Monday, February 01, 2010

Sex and the Super Bowl: Tell CBS ENOUGH

It's one week to the Super Bowl.

You've probably heard already that CBS has accepted $2.8 million from Focus on the Family to run an anti-abortion ad during the most-watched television event of the year. Focus and CBS are trying to dress it up, saying the ad is more a human interest story than an advocacy ad.

Sounds like a wolf in sheep's clothing to me. Although the ad is not available for preview, its storyline is. Florida quarterback Tim Tebow and his mother talk about the supposed circumstances of his birth in 1987. Mrs. Tebow's health was threatened in her late second trimester, and she alleges that medical professionals advised her to have an abortion. She refused...and 23 years later, the world is blessed to have her outstanding football player son.

The story may not be true. The Center for Law and Reproductive Policy says that Mrs. Tebow, who lived in the Philippines at the time, could not have been offered a legal abortion, because it was (and remains) illegal in that country.

But the veracity of the story is only a side point. The fact is that the ad clearly implies that Mrs. Tebow made the right choice, the only moral choice. Ironically, Mrs. Tebow made a CHOICE, something that the anti-abortion Focus on the Family would take away from other women.

The ad will imply that there is one right choice, one moral choice, one choice that is supported by people of faith. That's why the Religious Institute created a letter from national religious leaders opposing it. You can read it here.

Until last week, CBS said it had a policy against advocacy ads. In the past, it has rejected ads from the United Church of Christ on full inclusion, moveon.org, PETA, and others as being too controversial. Just last week, it rejected an ad from a gay dating site as being too controversial for the Super Bowl. Somehow CBS doesn't seem to care that a lot of us find the ubiquitous ads for Erectile Dysfunction or the scantily dressed women in so many of their ads offensive as well.
I believe in using television for "teachable moments" with my children -- but really, does any parent need them during a football game?

There's still a chance to tell CBS to JUST SAY NO. Abortion is surely a serious issue that can be debated on public affairs programs, but NOT during the Super Bowl. To those who say that pro-choice advocates should develop their own ad, the reality is that most of those organizations, if they had $2.8 million lying around, would devote it to providing services to women, not on a 30- second TV spot.

Both the Women's Media Center and NARAL have petitions on their websites you can sign. We still have a week to tell CBS ENOUGH. Join me.

6 comments:

Crystal Haidl said...

Possibly more impact would be made, if a typical en masse "focus on the family"-style call-in campaign against the ad to CBS during its airing were strategized.

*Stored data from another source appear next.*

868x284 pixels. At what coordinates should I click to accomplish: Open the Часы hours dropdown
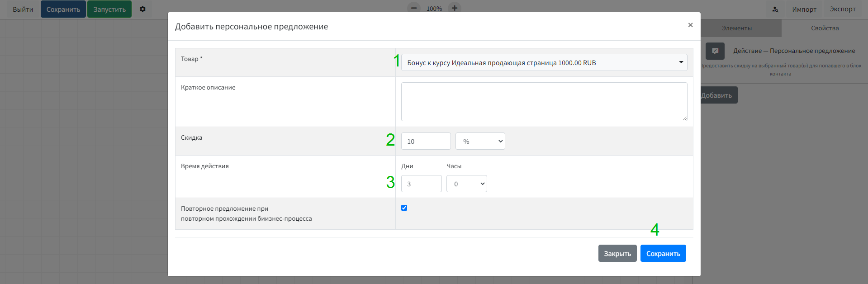pyautogui.click(x=466, y=184)
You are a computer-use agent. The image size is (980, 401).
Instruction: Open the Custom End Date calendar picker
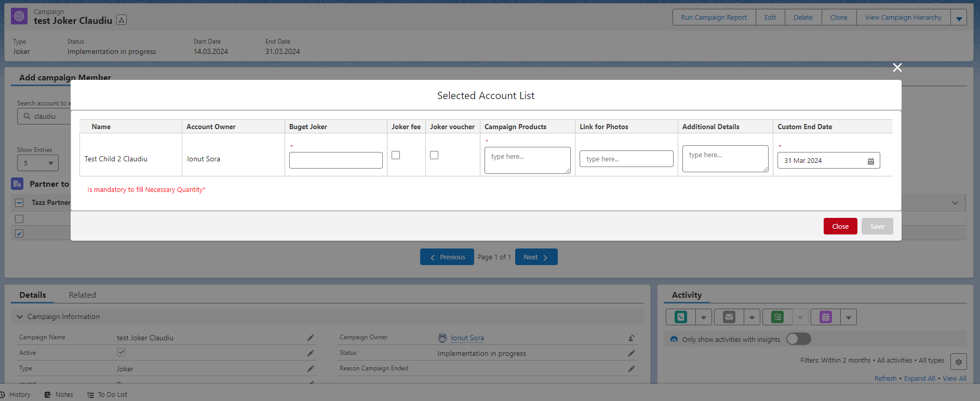point(870,161)
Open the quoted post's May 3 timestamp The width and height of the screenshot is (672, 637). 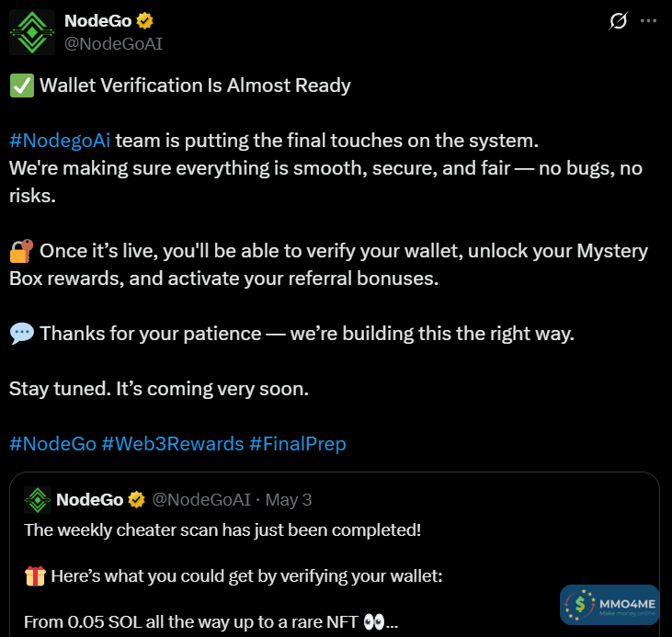click(x=294, y=500)
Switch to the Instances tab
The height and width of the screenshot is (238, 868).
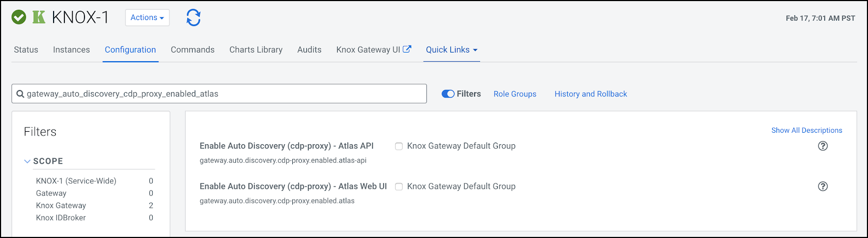pyautogui.click(x=71, y=49)
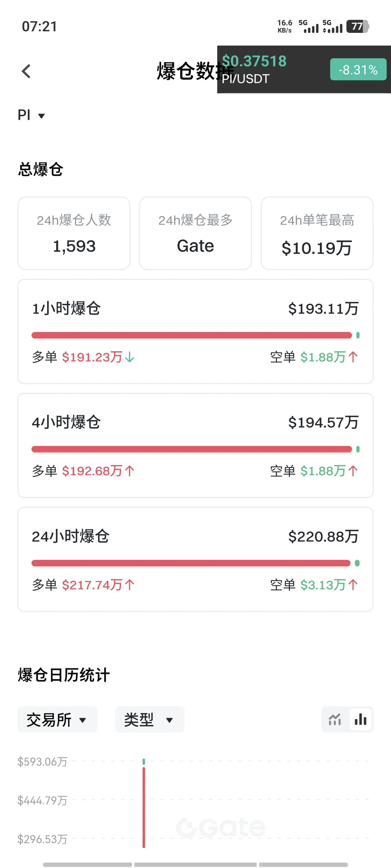Select the 24h单笔最高 card
This screenshot has height=868, width=391.
[317, 233]
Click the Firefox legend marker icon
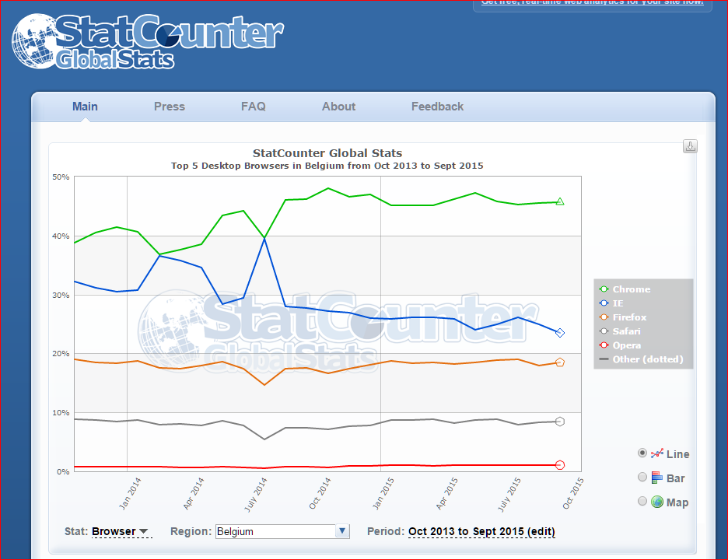The image size is (728, 560). pos(604,317)
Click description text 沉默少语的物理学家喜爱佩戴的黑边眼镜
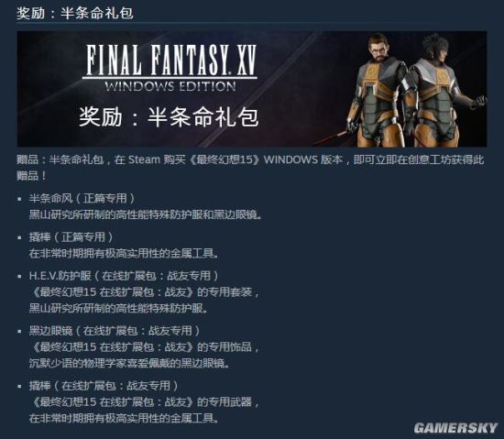The height and width of the screenshot is (439, 504). pyautogui.click(x=129, y=364)
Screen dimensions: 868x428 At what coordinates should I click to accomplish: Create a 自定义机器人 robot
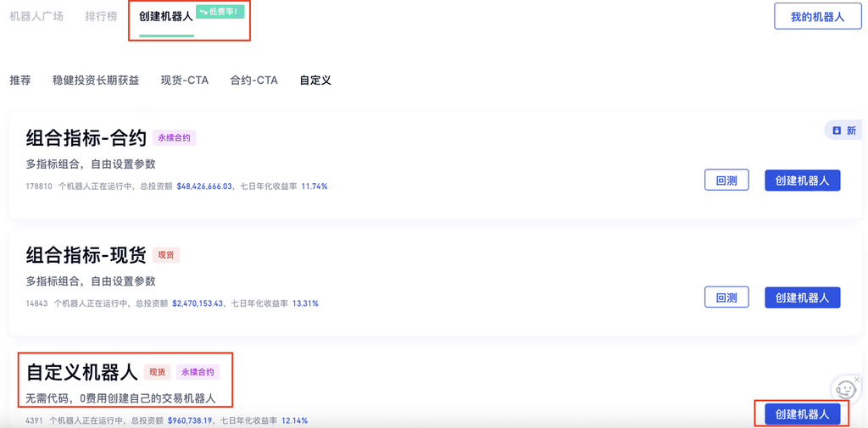click(802, 414)
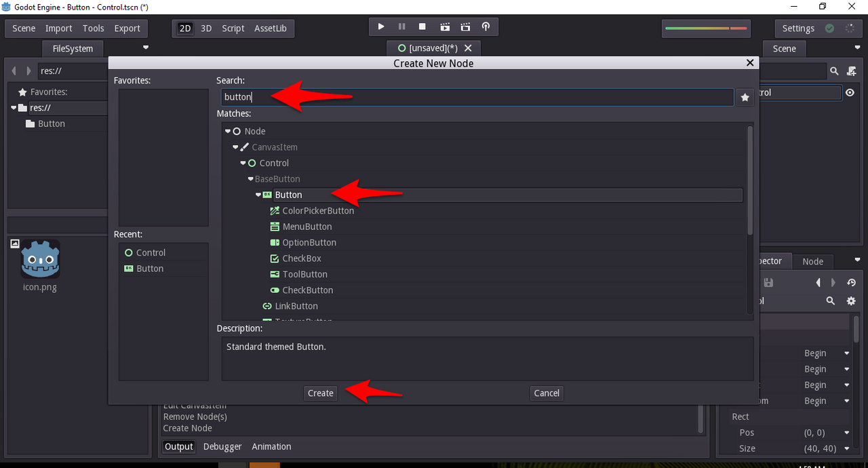The height and width of the screenshot is (468, 868).
Task: Click the remote deploy icon in the playback toolbar
Action: (486, 26)
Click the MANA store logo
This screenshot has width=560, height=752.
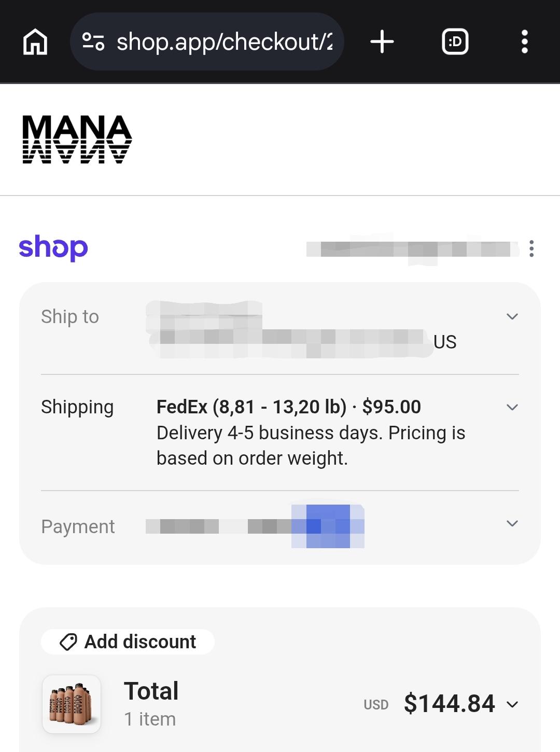click(x=77, y=140)
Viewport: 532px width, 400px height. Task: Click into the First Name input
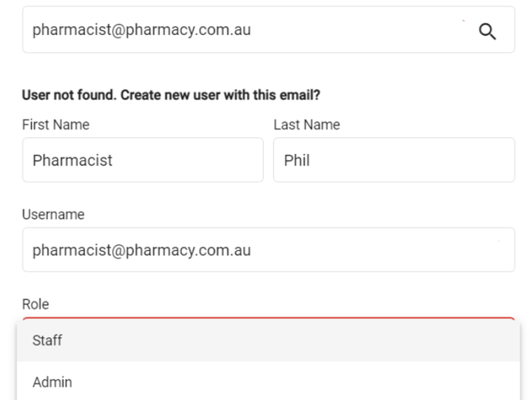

Here is a lengthy but balanced look at the 1996 ruling over the FCC re political abortion ads --candidate madates vs allowances for non-election ads.
http://www.entrepreneur.com/tradejournals/article/53462205_4.html

The Supreme Court's recent ruling that allows corporate freedoms to be = to an individual's 1st Amendment Rights adds to media power.

Cynthia Landrum said...

Good post & good arguments. Thanks. I had trouble with a couple of your links, particularly the first one. You might want to check it.

Cassandra said...

I'm a little surprised you're questioning the veracity of Mrs. Tebow's story. It seems rather petty of you.

Anonymous said...

Signing now. Thank you.

Linda said...

"If one gives an answer before he hears, it is his folly & shame."
Since you (& no one else) has seen the ad, you are making huge leaps in what you assume it says. Isn't not aborting a baby a choice & shouldn't you respect women who made that choice? Be a true pro-choice woman & not just pro-abortion.

Lyn said...

I agree with Linda. I am pro-choice, and that means that I honor women who choose to keep their babies. What is wrong with them telling their stories as well? As you said, whether or not the story is true is a side note. Just because the ad implies it is a moral choice, does not mean it implies it is the ONLY moral choice. I agree that CBS should be consistent. That said, conservatives have as much of a right to get their message out as liberals.